Перебирал жутковатые сюжеты своих предрассветных снов: сегодня его жестоко, до крови, на пару, в четыре кулака, избивали великие друзья-соперники; а вчера – да вчера! – творение их, вилла Барбаро, разваливалась у него на глазах, будто бы разрушенная внутренним взрывом.

Да, сегодня, проснувшись, к воронам прислушивался, не накаркают ли и толчки сердца считал, перебирал смутные свои страхи, вместо того чтобы встать, поскорее открыть компьютер.

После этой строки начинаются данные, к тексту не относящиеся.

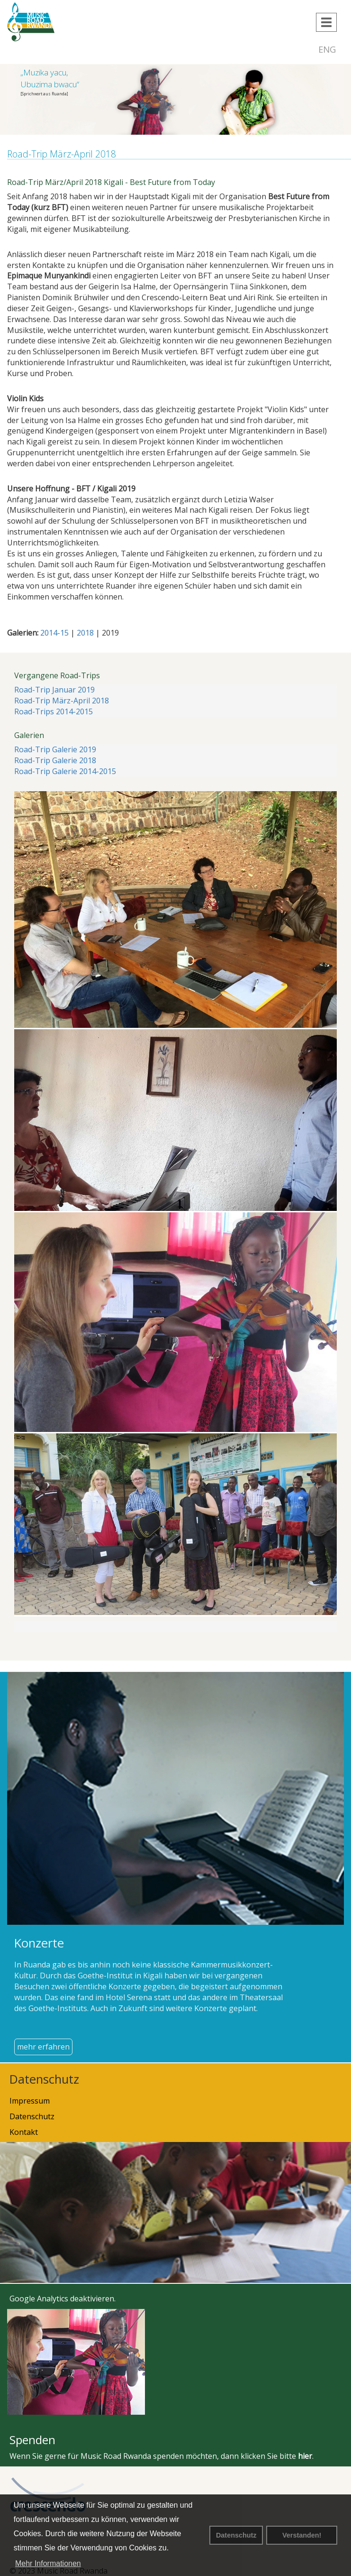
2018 (85, 633)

Но сначала, конечно, открыв компьютер, он заглянет в электронную почту: ожидаемая им распечатка, недельный план-график поездки, который позволит-таки покончить с отвлекающими сомнениями, наверное, там уже. А потом – к сути! Действительно, блаженство полуготовности – убрать или вставить слово, перестроить фразу и ощутить, как родовая судорога пробегает по всему тексту. И снова не без сожалений вычёркивать, снова с радостной дрожью писать по вычеркнутому; и какое же – действительно до телесной дрожи – возбуждение испытывал он от этих преображавших текст судорог, которые заодно с преображениями текста как такового ещё и на прошлое его самого влияли, и на будущее. И как вырастал он в своих глазах – о, он ощущал себя центром притяжения в мигом перестроившейся галактике, ни в грош не ставившей уже ни Птолемея, ни Коперника: земля вовсе не вокруг солнца, как вроде бы лучшие звездочёты окончательно порешили, а вокруг него, Германтова, вращалась, пожалуй, и солнце даже вращалось вокруг него! Он будто впервые в жизни что-то открывал для себя и писал, писал, как если бы вдруг чудесно помолодел: он оставался ранимым, уязвимым, вопреки возрасту и многоопытности слоновья кожа не нарастала. Да, не забыть бы о дополнениях к файлу «соображения» – что туда он, проснувшись, захотел вставить? А-а-а, брысь, Альцгеймер, память не подводит… три удачные зацепки! О, он непременно использует предрассветные мысли об интровертности Палладио и экстравертности Веронезе; о гламурности колорита веронезевой фрески; о Тинторетто как условном анти-Веронезе, о темнотах в живописи его, о резком, неукротимом Тинторетто как фигуре контраста; да, подумал Германтов, замысел расширяется: Тинторетто будет стоять где-то рядом, но сбоку, как бы на полях текста – мрачно-молчаливый, но неукротимый творческий резонёр? Фреска Веронезе – картина мира, всего мира, воспринятого как рай. Но почему бы не сопоставить её с «Раем» Тинторетто, похожим на ад?